WRITTEN INSTRUCTION> Copy out each of the following lines word for word, in the order given.

WORKING DATA>
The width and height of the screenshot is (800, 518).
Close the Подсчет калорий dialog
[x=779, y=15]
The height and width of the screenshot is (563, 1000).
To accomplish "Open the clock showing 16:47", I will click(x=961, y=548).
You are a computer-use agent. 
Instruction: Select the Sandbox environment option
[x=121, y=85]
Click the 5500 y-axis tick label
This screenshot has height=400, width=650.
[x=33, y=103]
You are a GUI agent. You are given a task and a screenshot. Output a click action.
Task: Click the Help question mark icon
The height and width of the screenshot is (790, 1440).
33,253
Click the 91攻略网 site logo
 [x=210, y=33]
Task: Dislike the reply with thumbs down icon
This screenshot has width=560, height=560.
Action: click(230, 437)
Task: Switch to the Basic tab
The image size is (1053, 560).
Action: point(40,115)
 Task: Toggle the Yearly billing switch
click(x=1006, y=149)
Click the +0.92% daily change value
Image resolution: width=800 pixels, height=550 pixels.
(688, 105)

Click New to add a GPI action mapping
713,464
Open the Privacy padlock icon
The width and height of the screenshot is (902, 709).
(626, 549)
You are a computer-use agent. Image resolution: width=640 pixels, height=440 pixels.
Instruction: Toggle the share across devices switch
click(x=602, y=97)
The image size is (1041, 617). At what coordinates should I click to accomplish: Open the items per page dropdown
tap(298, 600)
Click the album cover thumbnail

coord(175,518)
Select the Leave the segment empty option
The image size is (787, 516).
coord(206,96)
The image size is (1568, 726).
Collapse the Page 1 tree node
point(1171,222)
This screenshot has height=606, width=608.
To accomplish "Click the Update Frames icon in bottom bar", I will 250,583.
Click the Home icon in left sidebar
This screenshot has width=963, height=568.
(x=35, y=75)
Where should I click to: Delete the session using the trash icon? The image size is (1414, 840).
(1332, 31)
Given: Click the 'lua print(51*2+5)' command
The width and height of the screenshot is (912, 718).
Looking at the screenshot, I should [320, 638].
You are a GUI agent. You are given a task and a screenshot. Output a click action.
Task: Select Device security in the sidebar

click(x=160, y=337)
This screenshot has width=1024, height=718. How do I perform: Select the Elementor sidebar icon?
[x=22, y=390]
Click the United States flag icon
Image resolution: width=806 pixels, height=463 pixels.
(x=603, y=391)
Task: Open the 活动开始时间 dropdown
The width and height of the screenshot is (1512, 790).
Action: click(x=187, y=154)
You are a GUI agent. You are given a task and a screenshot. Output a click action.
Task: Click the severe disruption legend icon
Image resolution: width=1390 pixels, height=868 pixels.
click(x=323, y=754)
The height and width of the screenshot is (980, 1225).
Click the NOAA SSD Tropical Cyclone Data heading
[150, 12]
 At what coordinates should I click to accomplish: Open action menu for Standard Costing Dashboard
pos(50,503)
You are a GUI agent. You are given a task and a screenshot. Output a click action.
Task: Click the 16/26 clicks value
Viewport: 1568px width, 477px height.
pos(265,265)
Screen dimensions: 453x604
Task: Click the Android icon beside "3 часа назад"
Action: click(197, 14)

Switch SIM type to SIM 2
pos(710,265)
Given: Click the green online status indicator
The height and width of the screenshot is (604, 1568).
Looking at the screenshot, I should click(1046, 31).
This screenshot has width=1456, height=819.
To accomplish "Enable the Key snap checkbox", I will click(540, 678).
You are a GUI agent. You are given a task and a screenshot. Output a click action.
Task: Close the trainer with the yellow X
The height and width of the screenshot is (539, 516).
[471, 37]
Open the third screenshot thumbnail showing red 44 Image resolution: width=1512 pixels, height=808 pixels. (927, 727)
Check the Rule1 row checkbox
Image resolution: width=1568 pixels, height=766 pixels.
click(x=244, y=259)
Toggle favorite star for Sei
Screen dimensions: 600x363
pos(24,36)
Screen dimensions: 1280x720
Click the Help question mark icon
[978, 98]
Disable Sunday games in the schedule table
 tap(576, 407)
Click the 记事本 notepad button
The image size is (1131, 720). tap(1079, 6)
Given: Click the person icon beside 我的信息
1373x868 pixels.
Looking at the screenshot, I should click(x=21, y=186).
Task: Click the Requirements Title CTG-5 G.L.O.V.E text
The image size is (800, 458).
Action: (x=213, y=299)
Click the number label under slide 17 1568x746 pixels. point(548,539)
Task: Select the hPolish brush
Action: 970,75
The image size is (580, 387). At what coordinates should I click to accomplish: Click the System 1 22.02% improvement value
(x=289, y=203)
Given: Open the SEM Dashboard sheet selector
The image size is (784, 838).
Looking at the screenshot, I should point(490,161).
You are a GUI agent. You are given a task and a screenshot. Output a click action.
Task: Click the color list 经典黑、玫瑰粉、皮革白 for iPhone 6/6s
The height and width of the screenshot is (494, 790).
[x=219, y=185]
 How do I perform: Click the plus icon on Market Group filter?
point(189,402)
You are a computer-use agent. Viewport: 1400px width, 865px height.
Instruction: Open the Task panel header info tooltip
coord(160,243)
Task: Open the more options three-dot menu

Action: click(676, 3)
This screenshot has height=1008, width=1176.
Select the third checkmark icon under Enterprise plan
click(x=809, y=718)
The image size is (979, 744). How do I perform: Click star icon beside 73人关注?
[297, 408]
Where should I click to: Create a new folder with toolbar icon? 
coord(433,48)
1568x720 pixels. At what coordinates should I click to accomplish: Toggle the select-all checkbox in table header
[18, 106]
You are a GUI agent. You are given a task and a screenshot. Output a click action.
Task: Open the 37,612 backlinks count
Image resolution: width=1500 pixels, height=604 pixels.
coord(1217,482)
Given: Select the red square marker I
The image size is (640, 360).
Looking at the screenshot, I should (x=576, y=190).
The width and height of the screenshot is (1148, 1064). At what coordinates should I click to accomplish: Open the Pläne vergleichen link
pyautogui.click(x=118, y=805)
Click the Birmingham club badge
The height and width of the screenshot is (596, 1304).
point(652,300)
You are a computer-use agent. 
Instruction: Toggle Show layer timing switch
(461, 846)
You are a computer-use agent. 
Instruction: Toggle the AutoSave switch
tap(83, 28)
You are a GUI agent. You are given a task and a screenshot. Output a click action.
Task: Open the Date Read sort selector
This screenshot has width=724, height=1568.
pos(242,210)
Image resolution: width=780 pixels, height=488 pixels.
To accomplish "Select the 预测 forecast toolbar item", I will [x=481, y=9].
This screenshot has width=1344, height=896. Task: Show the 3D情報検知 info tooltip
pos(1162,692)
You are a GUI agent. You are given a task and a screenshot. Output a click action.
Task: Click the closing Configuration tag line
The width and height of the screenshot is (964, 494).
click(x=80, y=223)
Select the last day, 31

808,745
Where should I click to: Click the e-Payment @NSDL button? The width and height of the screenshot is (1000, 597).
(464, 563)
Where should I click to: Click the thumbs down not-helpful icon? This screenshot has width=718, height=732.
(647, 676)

COMPLETE ANSWER>
The width and height of the screenshot is (800, 518).
Close the Подсчет калорий dialog
[x=779, y=15]
The height and width of the screenshot is (563, 1000).
To accomplish "Open the clock showing 16:47", I will click(x=961, y=548).
You are a computer-use agent. 
Instruction: Select the Sandbox environment option
[x=121, y=85]
Click the 5500 y-axis tick label
This screenshot has height=400, width=650.
[x=33, y=103]
You are a GUI agent. You are given a task and a screenshot. Output a click action.
Task: Click the Help question mark icon
The height and width of the screenshot is (790, 1440).
33,253
Click the 91攻略网 site logo
 [x=210, y=33]
Task: Dislike the reply with thumbs down icon
This screenshot has width=560, height=560.
Action: click(230, 437)
Task: Switch to the Basic tab
The image size is (1053, 560).
Action: point(40,115)
 Task: Toggle the Yearly billing switch
click(x=1006, y=149)
Click the +0.92% daily change value
Image resolution: width=800 pixels, height=550 pixels.
(688, 105)

Click New to add a GPI action mapping
713,464
Open the Privacy padlock icon
The width and height of the screenshot is (902, 709).
(626, 549)
You are a computer-use agent. Image resolution: width=640 pixels, height=440 pixels.
Instruction: Toggle the share across devices switch
click(x=602, y=97)
The image size is (1041, 617). At what coordinates should I click to accomplish: Open the items per page dropdown
tap(298, 600)
Click the album cover thumbnail

coord(175,518)
Select the Leave the segment empty option
The image size is (787, 516).
coord(206,96)
The image size is (1568, 726).
Collapse the Page 1 tree node
point(1171,222)
This screenshot has height=606, width=608.
To accomplish "Click the Update Frames icon in bottom bar", I will 250,583.
Click the Home icon in left sidebar
This screenshot has width=963, height=568.
(x=35, y=75)
Where should I click to: Delete the session using the trash icon? The image size is (1414, 840).
(1332, 31)
Given: Click the 'lua print(51*2+5)' command
The width and height of the screenshot is (912, 718).
Looking at the screenshot, I should [320, 638].
You are a GUI agent. You are given a task and a screenshot. Output a click action.
Task: Select Device security in the sidebar

click(x=160, y=337)
This screenshot has width=1024, height=718. How do I perform: Select the Elementor sidebar icon?
[x=22, y=390]
Click the United States flag icon
Image resolution: width=806 pixels, height=463 pixels.
(x=603, y=391)
Task: Open the 活动开始时间 dropdown
The width and height of the screenshot is (1512, 790).
Action: click(x=187, y=154)
You are a GUI agent. You are given a task and a screenshot. Output a click action.
Task: Click the severe disruption legend icon
Image resolution: width=1390 pixels, height=868 pixels.
click(x=323, y=754)
The height and width of the screenshot is (980, 1225).
Click the NOAA SSD Tropical Cyclone Data heading
[150, 12]
 At what coordinates should I click to accomplish: Open action menu for Standard Costing Dashboard
pos(50,503)
You are a GUI agent. You are given a task and a screenshot. Output a click action.
Task: Click the 16/26 clicks value
Viewport: 1568px width, 477px height.
pos(265,265)
Screen dimensions: 453x604
Task: Click the Android icon beside "3 часа назад"
Action: click(197, 14)

Switch SIM type to SIM 2
pos(710,265)
Given: Click the green online status indicator
The height and width of the screenshot is (604, 1568).
Looking at the screenshot, I should click(1046, 31).
This screenshot has width=1456, height=819.
To accomplish "Enable the Key snap checkbox", I will click(540, 678).
You are a GUI agent. You are given a task and a screenshot. Output a click action.
Task: Close the trainer with the yellow X
The height and width of the screenshot is (539, 516).
[471, 37]
Open the third screenshot thumbnail showing red 44 Image resolution: width=1512 pixels, height=808 pixels. (927, 727)
Check the Rule1 row checkbox
Image resolution: width=1568 pixels, height=766 pixels.
click(x=244, y=259)
Toggle favorite star for Sei
Screen dimensions: 600x363
pos(24,36)
Screen dimensions: 1280x720
Click the Help question mark icon
[978, 98]
Disable Sunday games in the schedule table
 tap(576, 407)
Click the 记事本 notepad button
The image size is (1131, 720). tap(1079, 6)
Given: Click the person icon beside 我的信息
1373x868 pixels.
Looking at the screenshot, I should click(x=21, y=186).
Task: Click the Requirements Title CTG-5 G.L.O.V.E text
The image size is (800, 458).
Action: (x=213, y=299)
Click the number label under slide 17 1568x746 pixels. point(548,539)
Task: Select the hPolish brush
Action: 970,75
The image size is (580, 387). At what coordinates should I click to accomplish: Click the System 1 22.02% improvement value
(x=289, y=203)
Given: Open the SEM Dashboard sheet selector
The image size is (784, 838).
Looking at the screenshot, I should point(490,161).
You are a GUI agent. You are given a task and a screenshot. Output a click action.
Task: Click the color list 经典黑、玫瑰粉、皮革白 for iPhone 6/6s
The height and width of the screenshot is (494, 790).
[x=219, y=185]
 How do I perform: Click the plus icon on Market Group filter?
point(189,402)
You are a computer-use agent. Viewport: 1400px width, 865px height.
Instruction: Open the Task panel header info tooltip
coord(160,243)
Task: Open the more options three-dot menu

Action: click(676, 3)
This screenshot has height=1008, width=1176.
Select the third checkmark icon under Enterprise plan
click(x=809, y=718)
The image size is (979, 744). How do I perform: Click star icon beside 73人关注?
[297, 408]
Where should I click to: Create a new folder with toolbar icon? 
coord(433,48)
1568x720 pixels. At what coordinates should I click to accomplish: Toggle the select-all checkbox in table header
[18, 106]
You are a GUI agent. You are given a task and a screenshot. Output a click action.
Task: Open the 37,612 backlinks count
Image resolution: width=1500 pixels, height=604 pixels.
coord(1217,482)
Given: Select the red square marker I
The image size is (640, 360).
Looking at the screenshot, I should (x=576, y=190).
The width and height of the screenshot is (1148, 1064). At what coordinates should I click to accomplish: Open the Pläne vergleichen link
pyautogui.click(x=118, y=805)
Click the Birmingham club badge
The height and width of the screenshot is (596, 1304).
point(652,300)
You are a computer-use agent. 
Instruction: Toggle Show layer timing switch
(461, 846)
You are a computer-use agent. 
Instruction: Toggle the AutoSave switch
tap(83, 28)
You are a GUI agent. You are given a task and a screenshot. Output a click action.
Task: Open the Date Read sort selector
This screenshot has width=724, height=1568.
pos(242,210)
Image resolution: width=780 pixels, height=488 pixels.
To accomplish "Select the 预测 forecast toolbar item", I will [x=481, y=9].
This screenshot has width=1344, height=896. Task: Show the 3D情報検知 info tooltip
pos(1162,692)
You are a GUI agent. You are given a task and a screenshot. Output a click action.
Task: Click the closing Configuration tag line
The width and height of the screenshot is (964, 494).
click(x=80, y=223)
Select the last day, 31

808,745
Where should I click to: Click the e-Payment @NSDL button? The width and height of the screenshot is (1000, 597).
(464, 563)
Where should I click to: Click the thumbs down not-helpful icon? This screenshot has width=718, height=732.
(647, 676)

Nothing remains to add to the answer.